Temple sat up, felt the bandages on his jaw. He smiled at Stephanie,
told her he loved her and meant it. It was exactly as if she had
returned from the grave and in his first exultation he hadn't even
thought of Sophia, who had perished all alone in the depths of space
that a world might live....

He turned to Arkalion. "Sophia?"

"We found her dead, Kit. But smiling, as if everything was worth it."

"It should have been me."

"Whoever Sophia was," said Stephanie, "she must have been a wonderful
woman, because when you got up, when you came to, her name was...."

"Forget it," said Temple. "Sophia and I have a very strange
relationship and...."

"All right, you said forget it. Forget it." Stephanie smiled down at
him. "I love you so much there isn't even room for jealousy....
Ummm ... Kit...."

"Break up that clinch," ordered Arkalion. "We're making one more stop
at Nowhere to pick up anyone who wants to return to Earth. Some of 'em
probably won't but those who do are welcome...."

"Jason will stay," Temple predicted. "He'll be a leader out among the
stars."

"Then he'll have to climb over my back," Alaric III predicted happily,
his eyes on the viewport hungrily.

Temple's jaw throbbed. He was tired and sleepy. But satisfied.
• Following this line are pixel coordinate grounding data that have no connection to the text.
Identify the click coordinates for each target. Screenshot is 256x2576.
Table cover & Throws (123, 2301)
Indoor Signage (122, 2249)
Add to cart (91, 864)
Sophia
had died and for that he was sad, but there would always be a place
deep in his heart for the memory of her: delicious, somehow exotic,
not a love the way Stephanie was, not as tender, not as sure ... but
a feeling for Sophia that was completely unique. And whenever the
strangeness of the far-future Earth frightened Temple, whenever he
felt a situation might get the better of him, whenever doubt clouded
judgment, he would remember the tall lithe girl who had walked to her
death that a world might have the freedom she barely had tasted. And
together with Stephanie he would be able to do anything.

Unless, he thought dreamily as he drifted off to sleep, his head
pillowed again on Stephanie's lap, he'd wind up with a bum jaw the rest
of his life.

       *       *       *       *       *

Milton Lesser started reading science-fiction in 1939, and began
writing it in 1949. Since then he has had a myriad stories and novels
published under many pen-names. Of this novel, he writes:

    "Along with a lot of other people, I like to write about the first
    interstellar voyage. The reason is simple. Once mankind gets out
    to the stars and begins to spread out across the galaxy, he'll be
    immortal despite his best--make that _worst_--efforts to destroy
    himself. You can destroy a world, maybe a dozen worlds, but spread
    humanity out thin among the stars, colonies here, there, and all
    over, and he's immortal. He'll live as long as there's a universe
    to hold him.

    "I know interstellar travel is a long way off, but science has a way
    of leaping ahead in geometric, not arithmetic progression. A hundred
    years? Perhaps we'll have our first starship then. Let's hope so.
    For if man can survive the next hundred years--the hardest hundred,
    I believe--he'll reach the stars and go on forever."